Run through your routine

Covid-19 upended our lives and forced us to rapidly adapt. Unpicking all of that will take a little effort. Time management coach Elizabeth Grace Saunders suggests visualising your day from start to finish and making a list of everything you need to do, whether it’s prepping lunch, family responsibilities, or your evening routine. “Think through every little detail that needs to happen to make the whole system work and put it on paper,” she says – and then check for snags like any change in the train timetables since you last commuted. Then create a checklist to prevent unnecessary stress on the day.

Connect with colleagues in advance

Face-to-face, spontaneous interactions with colleagues are one of the big motivators for returning to the office for many. But while the virus continues to circulate, they can be a little fraught and awkward. Organisational psychologist Clair Reynolds Kueny tells LinkedIn News that teams should have a conversation in advance about what kinds of social interactions people are comfortable with, to set some ground rules and reassure each other. “A lot of people are going to want to be getting back into the office, but a lot of people are unsure,” she says. “There is going to need to be space for people to decide for themselves how to connect with people.”

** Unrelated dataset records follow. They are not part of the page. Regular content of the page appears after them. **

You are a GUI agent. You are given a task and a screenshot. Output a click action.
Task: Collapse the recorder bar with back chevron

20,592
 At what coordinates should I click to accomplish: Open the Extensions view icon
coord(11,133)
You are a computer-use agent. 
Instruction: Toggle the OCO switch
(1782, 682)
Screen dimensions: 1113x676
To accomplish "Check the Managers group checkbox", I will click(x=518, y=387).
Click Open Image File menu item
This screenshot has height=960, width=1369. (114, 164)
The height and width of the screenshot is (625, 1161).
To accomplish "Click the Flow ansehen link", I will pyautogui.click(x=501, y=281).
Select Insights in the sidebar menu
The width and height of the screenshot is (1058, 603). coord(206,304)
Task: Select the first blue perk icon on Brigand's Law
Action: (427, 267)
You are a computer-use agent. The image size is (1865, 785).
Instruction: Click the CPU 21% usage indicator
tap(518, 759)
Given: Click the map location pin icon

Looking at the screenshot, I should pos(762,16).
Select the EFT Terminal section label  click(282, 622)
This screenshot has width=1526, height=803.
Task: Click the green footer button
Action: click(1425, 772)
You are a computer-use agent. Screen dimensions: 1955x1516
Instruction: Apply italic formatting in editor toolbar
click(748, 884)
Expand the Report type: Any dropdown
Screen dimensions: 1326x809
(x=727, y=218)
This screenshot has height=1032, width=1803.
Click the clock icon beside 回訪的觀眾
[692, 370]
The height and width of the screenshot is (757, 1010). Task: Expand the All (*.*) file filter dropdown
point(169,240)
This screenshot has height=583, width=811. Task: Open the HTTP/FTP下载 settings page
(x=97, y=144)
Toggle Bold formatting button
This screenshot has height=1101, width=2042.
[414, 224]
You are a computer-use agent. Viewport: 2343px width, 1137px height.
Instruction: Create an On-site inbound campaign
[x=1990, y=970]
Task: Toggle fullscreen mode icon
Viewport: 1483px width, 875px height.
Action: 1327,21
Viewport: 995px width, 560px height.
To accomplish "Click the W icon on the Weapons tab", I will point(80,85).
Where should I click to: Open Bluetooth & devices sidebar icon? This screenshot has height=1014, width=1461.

Schedule time with the boss

A fresh start is a good time to talk about new priorities. So several experts suggested arranging a meeting with your manager in your first week. “Make it beneficial for your boss to meet with you,” says career coach Mimi Bishop, who suggests offering to discuss how to make life easier during the transition. You can also use this time to be clear about your own needs if the impact of the pandemic means you need some extra flexibility, recruitment expert Jennifer Tardy tells Fast Company.

Manage your anxiety

We’ve all been through a traumatic experience, so it’s only natural for some people to feel a bit of anxiety with the return to busier offices. “Try to focus on the benefits, like increased social interaction and improved productivity,” writes life coach Caroline Castrillon in Forbes magazine. “By maintaining a positive outlook, setting personal boundaries, and practicing self-care, you’ll be able to ease the tension and make a smoother transition.” Try not to put too much pressure on yourself – and if you do feel intense anxiety or struggle with daily tasks, you may want to talk to a professional, she suggests.

Focus on the future

Prompting yourself to think about your hopes can be a good way to manage the uncertainty of transition, suggests leadership consultant Ron Carucci. He suggests asking yourself what you would say a year from now if someone asked how living through the pandemic changed you for the better. “This pandemic will change the world in ways we’ve yet to understand. Many of the unknowns ahead represent extraordinary opportunity, and we each get to decide what part we play in that unfolding story,” he says.